The Mormons have an extensive article on this on their official web site at 
https://www.lds.org/topics/book-of-mormon-and-dna-studies?lang=eng, and they conclude with this thought:

"Nothing is known about the DNA of Book of Mormon peoples. Even if such information were known, processes such as population bottleneck, genetic drift, and post-Columbian immigration from West Eurasia make it unlikely that their DNA could be detected today."

The article allows for other people populating the Americas before the supposed Book of Mormon people, and still others arriving afterwards. Their thought now appears to be that today's native Americans descended from these others, not from the folks in the Book of Mormon story.

David


----------



## Bill The Baptist (Apr 14, 2015)

David_A_Reed said:


> Their thought now appears to be that today's native Americans descended from these others, not from the folks in the Book of Mormon story.

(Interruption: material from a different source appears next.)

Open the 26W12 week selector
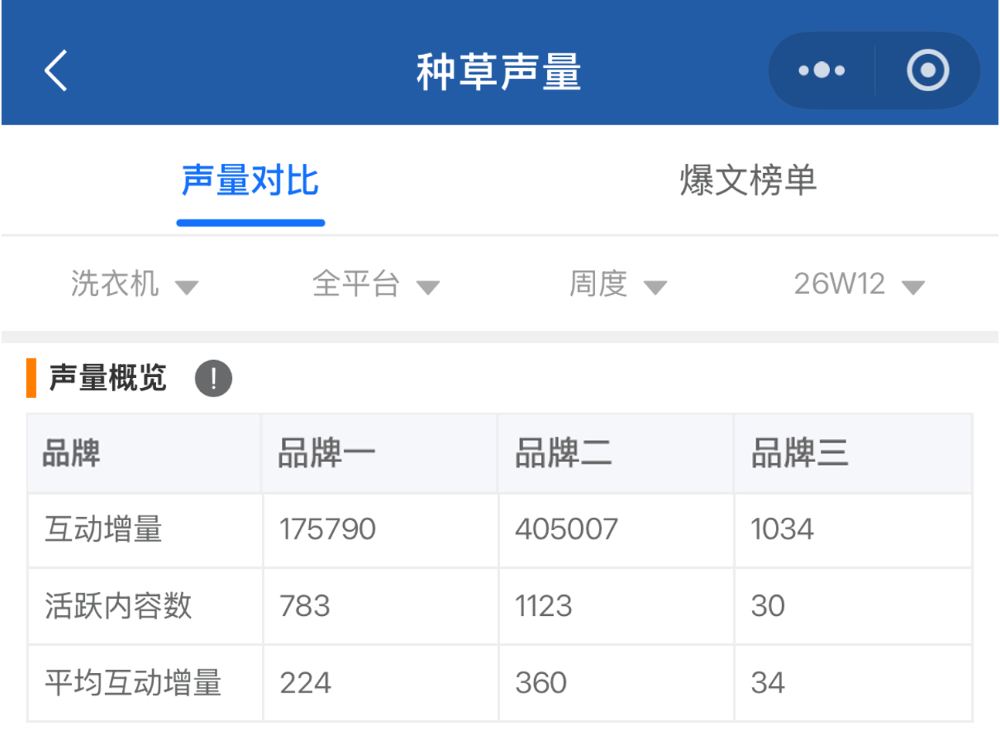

Isn't progressive revelation convenient


----------



## arapahoepark (Apr 14, 2015)

Not long ago some Mormon apologist wrote a book aimed at those doubting the faith and had concluded that the DNA research didn't necessarily hurt the Book of Mormon. How? I am not sure other than the 'basis of faith.'
I'll try to dig the name of that book up later.


----------



## Physeter (Apr 14, 2015)

It's called 'wiggle'. They don't seem to want to admit that they are wrong when confronted with the truth. So they try to wiggle out of it by revising what they say. Part of human nature.


----------



## BGF (Apr 14, 2015)

Maybe magic spectacles are required to interpret DNA studies.


----------



## GulfCoast Presbyterian (Apr 14, 2015)

BGF said:


> Maybe magic spectacles are required to interpret DNA studies.



And special underwear.


----------



## arapahoepark (Apr 14, 2015)

http://www.mrm.org/dna



arap said:


> Not long ago some Mormon apologist wrote a book aimed at those doubting the faith and had concluded that the DNA research didn't necessarily hurt the Book of Mormon. How? I am not sure other than the 'basis of faith.'
> I'll try to dig the name of that book up later.



It was this book but, may be a different review. Review of Shaken Faith Syndrome | Mormonism Research Ministry

This is also of interest:


----------



## Wayne (Apr 15, 2015)

Mel Brooks, if you will remember, had good fun poking at this Mormon nonsense in the movie Blazing Saddles, when he appears in the movie as an Indian chief, with a war bonnet emblazoned with headband bearing a Hebrew inscription.


----------



## Physeter (Apr 15, 2015)

How do Mormons deal with the lack of evidence of of their stories? There is no evidence any of the Mormon myths every happened. Even their maps are wrong.


----------



## jwright82 (Apr 15, 2015)

Grumman Tomcat said:


> How do Mormons deal with the lack of evidence of of their stories? There is no evidence any of the Mormon myths every happened. Even their maps are wrong.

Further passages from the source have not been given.